Summary
LangGraph persists the state of agent workflows — conversation turns, intermediate reasoning, task progress — in a checkpoint store, queried by metadata filter keys. Those keys were passed into SQL queries without proper parameterization, letting an attacker manipulate the query itself rather than just the value being searched for.
What was observed
Checkpointing is what lets a LangGraph agent resume a long-running or multi-turn workflow: every step’s state gets written down, keyed by metadata, so it can be looked up later. The SQLite-backed checkpoint implementation built its lookup queries by inserting the metadata filter keys into the SQL statement without the same parameterization discipline applied to the corresponding values. Because those keys could be influenced by whatever was writing checkpoint metadata — which, in an agentic pipeline, can include data derived from retrieved documents or model output — an attacker with that kind of influence could shape the underlying SQL query rather than just supply a search term.
# filter keys inserted into the query unparameterized
query = f"SELECT * FROM checkpoints WHERE {filter_key} = ?"

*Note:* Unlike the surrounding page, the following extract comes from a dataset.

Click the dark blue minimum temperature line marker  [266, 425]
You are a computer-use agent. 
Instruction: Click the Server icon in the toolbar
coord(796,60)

# filter_key can originate from retrieved or model-derived data
The practical impact is exposure of the checkpoint store’s contents beyond what the querying code intended to retrieve — meaning conversation history, task state, and any other session data written to checkpoints could be read outside the workflow’s own scope. It doesn’t hand over the host the way a sandbox escape does, but a conversation history containing user data or business context is itself the asset most RAG deployments are trying to protect.
Mitigation
Update to the patched LangGraph release, which parameterizes filter keys the same way it already parameterized values. Where checkpoint metadata is derived even indirectly from untrusted input (retrieved documents, model output, user-supplied fields), treat it as you would any other user input reaching a database query — never as internal, trusted data.